§ **Supplied passage**
---------------

Jsonl parser plugin for Embulk

JSONL (JSON Lines) parser plugin for Embulk

Overview

  • Plugin type: parser
  • Guess supported: yes

Configuration

  • type: Specify this parser as jsonl
  • columns: Specify column name and type. See below (array, required)
  • stop_on_invalid_record: Stop bulk load transaction if a file includes invalid record (such as invalid timestamp) (boolean, default: false)
  • default_timezone: Default timezone of the timestamp (string, default: UTC)
  • default_timestamp_format: Default timestamp format of the timestamp (string, default: %Y-%m-%d %H:%M:%S.%N %z)
  • newline: Newline character (CRLF, LF or CR) (string, default: CRLF)
  • charset: Character encoding (eg. ISO-8859-1, UTF-8) (string, default: UTF-8)
  • default_typecast: Specify whether to cast values automatically to the specified types or not (boolean, default: true)
  • min_rows_for_guess: Minimum rows for guess (integer, default: 4)

columns

  • name: Name of the column (string, required)

---------------

§ **Stored rows**
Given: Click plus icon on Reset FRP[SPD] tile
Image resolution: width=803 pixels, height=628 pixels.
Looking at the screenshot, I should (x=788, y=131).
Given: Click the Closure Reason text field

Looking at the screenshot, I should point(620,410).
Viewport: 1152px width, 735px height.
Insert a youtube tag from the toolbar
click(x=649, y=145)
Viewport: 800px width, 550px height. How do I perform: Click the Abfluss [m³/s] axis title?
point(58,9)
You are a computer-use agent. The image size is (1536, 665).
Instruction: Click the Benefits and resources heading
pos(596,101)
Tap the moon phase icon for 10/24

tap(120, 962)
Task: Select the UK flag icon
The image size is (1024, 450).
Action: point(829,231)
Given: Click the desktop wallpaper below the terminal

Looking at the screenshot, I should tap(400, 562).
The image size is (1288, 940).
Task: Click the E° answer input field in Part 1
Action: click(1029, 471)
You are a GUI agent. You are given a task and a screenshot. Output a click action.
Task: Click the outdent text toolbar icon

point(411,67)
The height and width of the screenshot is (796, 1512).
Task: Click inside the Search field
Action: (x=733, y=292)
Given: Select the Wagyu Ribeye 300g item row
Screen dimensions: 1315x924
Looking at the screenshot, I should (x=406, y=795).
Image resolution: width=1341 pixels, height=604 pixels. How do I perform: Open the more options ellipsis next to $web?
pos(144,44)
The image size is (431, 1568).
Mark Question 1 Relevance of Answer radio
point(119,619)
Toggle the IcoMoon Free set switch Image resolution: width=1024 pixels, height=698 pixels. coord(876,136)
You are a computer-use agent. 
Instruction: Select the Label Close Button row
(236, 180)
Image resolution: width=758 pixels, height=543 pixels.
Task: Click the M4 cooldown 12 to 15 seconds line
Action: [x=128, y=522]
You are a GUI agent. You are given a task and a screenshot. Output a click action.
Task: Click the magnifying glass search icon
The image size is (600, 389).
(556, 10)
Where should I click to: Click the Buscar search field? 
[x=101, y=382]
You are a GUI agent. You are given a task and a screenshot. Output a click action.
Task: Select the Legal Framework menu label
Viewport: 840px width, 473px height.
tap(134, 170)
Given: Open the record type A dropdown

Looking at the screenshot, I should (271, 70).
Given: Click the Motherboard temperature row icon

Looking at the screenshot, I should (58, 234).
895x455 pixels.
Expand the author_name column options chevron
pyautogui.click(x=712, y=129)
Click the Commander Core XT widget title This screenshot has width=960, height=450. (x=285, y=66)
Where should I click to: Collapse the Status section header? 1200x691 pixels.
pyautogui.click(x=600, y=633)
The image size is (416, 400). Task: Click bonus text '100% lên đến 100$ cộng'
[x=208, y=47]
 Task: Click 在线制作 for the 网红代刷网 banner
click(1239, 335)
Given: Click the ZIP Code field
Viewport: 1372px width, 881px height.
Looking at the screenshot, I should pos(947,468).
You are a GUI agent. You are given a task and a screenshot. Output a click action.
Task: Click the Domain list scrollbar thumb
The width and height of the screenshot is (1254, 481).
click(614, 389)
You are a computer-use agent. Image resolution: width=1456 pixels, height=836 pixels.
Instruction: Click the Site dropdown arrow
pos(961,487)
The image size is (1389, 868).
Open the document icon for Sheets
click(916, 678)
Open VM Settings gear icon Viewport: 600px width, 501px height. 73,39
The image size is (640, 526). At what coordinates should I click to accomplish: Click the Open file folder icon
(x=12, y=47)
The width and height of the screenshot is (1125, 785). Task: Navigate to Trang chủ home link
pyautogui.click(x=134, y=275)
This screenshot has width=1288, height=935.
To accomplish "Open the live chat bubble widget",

---------------

§ **Exercise set**
1. Say whether each statement agrees with the Embulk JSONL parser documentation, answering yes or no and quoting the deciding words: (a) The default newline character is LF. (b) The columns setting is required. (c) stop_on_invalid_record is false unless set otherwise.
2. According to the Embulk JSONL parser documentation, what is the default value of min_rows_for_guess?
3. Please resume the Embulk JSONL parser documentation after its final line.
The records are separate from the Embulk JSONL parser documentation.

§ **Expected outputs**
1.
(a) No: "newline: Newline character (CRLF, LF or CR) (string, default: CRLF)"
(b) Yes: "columns: Specify column name and type. See below (array, required)"
(c) Yes: "(boolean, default: false)"

2. The default is 4.

3.
  • type: Type of the column (string, required)
  • timezone: Timezone of the timestamp if type is timestamp (string, default: default_timestamp)
  • format: Format of the timestamp if type is timestamp (string, default: default_format)
  • typecast: Whether cast values or not (boolean, default: default_typecast)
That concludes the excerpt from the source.